(Activities):
A) In the Alzheimer's eye-tracking study summary below, reproduce the passage between "Purpose of the" and "and affective faces.", inclusive.
B) Write the next part of the summary below on eye tracking and visuospatial function in Alzheimer's disease, picking up after its final line.

(Page excerpt):
* * * * * * *

Purpose of the Study:

  • To investigate the relationship between eye movement metrics and visuospatial function in Alzheimer's disease.
  • To determine if stimulus category (affective faces vs. neutral scenes) influences these relationships.
  • To explore the utility of eye-tracking for evaluating cognitive impairment in AD.

Main Methods:

  • Collected in-scanner eye-tracking data (dwell time, fixation duration, saccade amplitude) during free viewing of neutral scenes and affective faces.
  • Administered out-of-scanner neuropsychological tests assessing visuospatial function and general cognition (e.g., WAIS-III Blocks Design, JLO, HVOT, MMSE).
  • Compared eye-tracking and cognitive performance between healthy controls (HC), amnestic AD, and non-amnestic AD participants using ANOVA and linear regression.

Main Results:

  • Non-amnestic AD participants exhibited significantly worse visuospatial function than both amnestic AD and HC groups.
  • No overall group differences were observed in eye-tracking metrics or their general relationship with cognitive performance.

* * * * * * *

(Dataset):
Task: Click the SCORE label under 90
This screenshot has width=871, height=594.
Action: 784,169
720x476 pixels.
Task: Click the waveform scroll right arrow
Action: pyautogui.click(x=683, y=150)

* * * * * * *

(Responses to the exercise):
A)
Purpose of the Study:

  • To investigate the relationship between eye movement metrics and visuospatial function in Alzheimer's disease.
  • To determine if stimulus category (affective faces vs. neutral scenes) influences these relationships.
  • To explore the utility of eye-tracking for evaluating cognitive impairment in AD.

Main Methods:

  • Collected in-scanner eye-tracking data (dwell time, fixation duration, saccade amplitude) during free viewing of neutral scenes and affective faces.

B)
  • In non-amnestic AD, fixation duration correlated differently with visuospatial scores for faces versus scenes (negative for JLO/Block Design in face trials, positive in scene trials).

Conclusions:

  • Non-amnestic AD participants demonstrate distinct associations between fixation duration and visuospatial performance based on stimulus type (faces vs. scenes).
  • Enhanced sampling of affective faces may benefit visuospatial task performance in non-amnestic AD.
  • Eye movement metrics can provide valuable supplementary information for interpreting neuropsychological test results in AD, emphasizing their clinical relevance.